I sat in the library at Jones County Junior College awaiting a counselor to set a class schedule. To kill time, I took out the twenty-six year old college transcript from The University of Southern Mississippi in Hattiesburg.
The coffee became very heavy as an empty gut wrenched, knotted, twisted, and turned; my face flushed. It's 2013: the year of no excuses. Yet, looking at semester after semester of poor academic performances, excuses were the only things coming to mind.
To say I was sheltered as the youngest of five children and the only daughter would be an understatement of epic proportion. I was. Those years made the caring, sharing, loving person the writes before you. It also, once high school graduation commenced and ended, gave me the feeling that much had been missed -- and I was determined to learn what that was.
I enrolled in college and late-night (or rather, early morning) life where much consumption of beverages of the alcoholic sort and socializing were the norm. Eight o'clock classes were seldom met and certainly not the boring ones. I'd graduated sixth out of a class of 63 in high school. Chemistry 101 was held in an auditorium with 250+ students. Why go? I wouldn't be missed.
Daddy and I had began butting heads continuously after the first grades came in. He began to hinder party mobility by not allowing use of the family car. I viewed his restrictions as a way to bridle a new, free spirit; to suppress ideology not in accord with his own... I didn't like him very much at all.
Kicking and screaming, I returned to boring Greene County to teach piano lessons and help work the farm. Daddy and I came to a sort of cease fire of hostilities and worked shoulder to shoulder under a hot March sun laying corn by and staking tomatoes in a splendid early garden one fine Saturday.
He died of a heart attack in his sleep that night.
You'd think I would have buckled down harder than ever, returning to college, to attend class, study, and make him proud of me.
Thrown, nay, hurled into a sorrow and depression not understood, roll playing games, committing the entire dialogue from Rocky Horror Picture Show, and drinking as much apple schnapps and beer as possible became a life for which thought was unnecessary.
Am I making excuses? Not at all. I'm letting y'all know I was ignorant of the blessings of my youth. Gratitude for an incredible environment of loving, living, and learning meant nothing. Denial and self-indulgence were once a way of life for this (now) middle-aged Southern gurl. I'm reminded that "where sin increased, grace abounded all the more."
I'm fessing up to a couple of years of hard living (some college friends are amazed to find me still alive). I'm not proud of them, but they, also, have shaped a person more determined than ever to use a talented mind to do something.
I have no clue what the last word of the graphic is supposed to be.
You'll have to ask Dr. Williams.
There are no excuses. It is what it is; or what it was, a feeble dismissal of events and a weak excuse in itself. A past was exposed today. And the truth has set me free. I'm a Bobcat now. Just ask Dr. Williams...
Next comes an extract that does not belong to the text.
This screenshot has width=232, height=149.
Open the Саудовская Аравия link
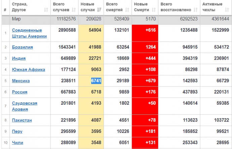[25, 106]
Watch out, folks. I'm running with knives. Stick around and
learn with me!
Thank you, Dr. Williams, for taking on this non-traditional student with scheduling; for listening; for knowing; for leading Jones County Junior College in the state and nation with non-traditional student services. Your encouragement and patience were invaluable in keeping emotions from running high and helping to keep an addled mind focused. I can't thank you enough and look forward, not only to your tutelage, but friendship as well.